Entscheidungsstichwort (Thema)

Anwaltshaftung wegen Verletzung der Prozessförderungspflicht

 

Normenkette

BGB § 280 Abs. 1; ZPO §§ 282, 286

 

Verfahrensgang

LG Nürnberg-Fürth (Urteil vom 17.11.2014; Aktenzeichen 6 O 3686/14)

 

Nachgehend

BGH (Urteil vom 19.09.2019; Aktenzeichen IX ZR 22/17)

 

Tenor

I. Auf die Berufung des Widerklägers wird das Endurteil des Landgerichts Nürnberg-Fürth vom 17.11.2014 (Az. 6 O 3686/14) abgeändert. Die Widerbeklagte wird verurteilt, an den Widerkläger 42.275,00 EUR nebst Zinsen hieraus in Höhe von fünf Prozentpunkten über dem Basiszinssatz p.a. seit 27.04.2011 zu bezahlen, Zug um Zug gegen Abtretung der im Urteil des Landgerichts Karlsruhe vom 26.06.2012 (Az. 5 O 471/11) i.V.m. Urteil des Oberlandesgerichts Karlsruhe vom 30.10.2012 (Az. 17 U 173/12) titulierten Ansprüche des Widerklägers gegen die G. F. GmbH. Die Widerbeklagte wird verurteilt, an den Widerkläger weitere 865,37 EUR nebst Zinsen hieraus in Höhe von fünf Prozentpunkten über dem Basiszinssatz p.a. seit 25.03.2014 zu bezahlen. Im Übrigen wird die Widerklage abgewiesen.

II. Die weitergehende Berufung des Widerklägers gegen das Endurteil des Landgerichts Nürnberg-Fürth vom 17.11.2014 (Az. 6 O 3686/14) wird zurückgewiesen.

III. Die Widerbeklagte trägt die Kosten des Rechtsstreits.

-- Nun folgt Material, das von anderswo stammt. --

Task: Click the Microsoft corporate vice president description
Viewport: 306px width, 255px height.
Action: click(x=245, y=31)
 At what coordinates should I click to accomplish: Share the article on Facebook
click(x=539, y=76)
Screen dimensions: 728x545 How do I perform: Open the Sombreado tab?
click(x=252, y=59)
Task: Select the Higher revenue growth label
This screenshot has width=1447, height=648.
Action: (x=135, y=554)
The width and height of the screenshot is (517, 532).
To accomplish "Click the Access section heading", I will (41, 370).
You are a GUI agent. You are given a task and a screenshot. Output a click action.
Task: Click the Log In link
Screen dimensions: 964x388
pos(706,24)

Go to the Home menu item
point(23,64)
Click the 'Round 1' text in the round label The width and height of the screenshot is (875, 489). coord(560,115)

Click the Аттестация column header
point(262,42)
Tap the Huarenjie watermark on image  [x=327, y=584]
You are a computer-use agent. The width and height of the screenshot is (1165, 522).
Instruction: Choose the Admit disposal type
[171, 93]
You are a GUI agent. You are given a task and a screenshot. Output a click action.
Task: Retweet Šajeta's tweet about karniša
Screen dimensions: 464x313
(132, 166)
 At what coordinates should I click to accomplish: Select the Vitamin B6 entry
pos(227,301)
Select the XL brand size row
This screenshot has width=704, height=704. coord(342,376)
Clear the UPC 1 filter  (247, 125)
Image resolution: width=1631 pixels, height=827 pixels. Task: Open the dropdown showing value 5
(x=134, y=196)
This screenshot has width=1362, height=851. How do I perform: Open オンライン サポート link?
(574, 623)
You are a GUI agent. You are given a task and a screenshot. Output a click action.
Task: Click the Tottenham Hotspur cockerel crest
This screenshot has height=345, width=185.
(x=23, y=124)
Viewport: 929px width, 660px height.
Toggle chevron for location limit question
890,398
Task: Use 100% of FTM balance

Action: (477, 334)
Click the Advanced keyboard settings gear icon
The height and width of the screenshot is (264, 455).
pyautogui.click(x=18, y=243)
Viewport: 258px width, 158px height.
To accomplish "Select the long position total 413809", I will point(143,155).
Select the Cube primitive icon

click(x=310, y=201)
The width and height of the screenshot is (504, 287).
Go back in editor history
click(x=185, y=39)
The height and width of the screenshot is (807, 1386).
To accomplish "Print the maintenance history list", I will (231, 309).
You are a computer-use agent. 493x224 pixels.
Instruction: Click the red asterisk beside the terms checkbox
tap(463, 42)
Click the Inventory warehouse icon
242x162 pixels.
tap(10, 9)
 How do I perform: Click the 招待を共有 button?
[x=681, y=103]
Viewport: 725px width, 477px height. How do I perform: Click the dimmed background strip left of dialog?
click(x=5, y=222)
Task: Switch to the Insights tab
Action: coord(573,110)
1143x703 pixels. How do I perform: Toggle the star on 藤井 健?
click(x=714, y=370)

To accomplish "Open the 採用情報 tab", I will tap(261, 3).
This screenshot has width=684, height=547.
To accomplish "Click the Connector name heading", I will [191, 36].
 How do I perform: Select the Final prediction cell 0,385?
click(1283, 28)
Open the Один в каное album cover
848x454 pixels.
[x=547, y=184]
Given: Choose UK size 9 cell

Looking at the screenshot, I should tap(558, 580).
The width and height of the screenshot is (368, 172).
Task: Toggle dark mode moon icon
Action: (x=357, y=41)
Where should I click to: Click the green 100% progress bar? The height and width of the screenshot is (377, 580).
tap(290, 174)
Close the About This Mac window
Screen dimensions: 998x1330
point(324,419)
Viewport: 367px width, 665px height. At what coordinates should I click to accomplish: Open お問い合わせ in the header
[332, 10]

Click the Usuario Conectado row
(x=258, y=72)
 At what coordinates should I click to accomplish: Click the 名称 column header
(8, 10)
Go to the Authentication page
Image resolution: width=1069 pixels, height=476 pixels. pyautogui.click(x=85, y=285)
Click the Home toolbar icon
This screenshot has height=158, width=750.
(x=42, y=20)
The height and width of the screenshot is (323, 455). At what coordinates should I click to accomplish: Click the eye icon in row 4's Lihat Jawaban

IV. Das Urteil ist vorläufig vollstreckbar. Die Widerbeklagte kann die Vollstreckung des Widerklägers durch Sicherheitsleistung in Höhe von 110% des jeweils vollstreckbaren Betrages abwenden, wenn nicht der Widerkläger vor der Vollstreckung Sicherheit in Höhe von 110% des jeweils zu vollstreckenden Betrages leistet.

Beschluss:

Der Streitwert für das Berufungsverfahren wird auf 42.275,00 EUR festgesetzt.

 

Gründe

A. Der Widerkläger macht - nach übereinstimmender Erledigterklärung des Klagebegehrens - noch Schadensersatzansprüche aus Anwaltshaftung im Zusammenhang mit der Führung eines Anlagehaftungsmandats geltend.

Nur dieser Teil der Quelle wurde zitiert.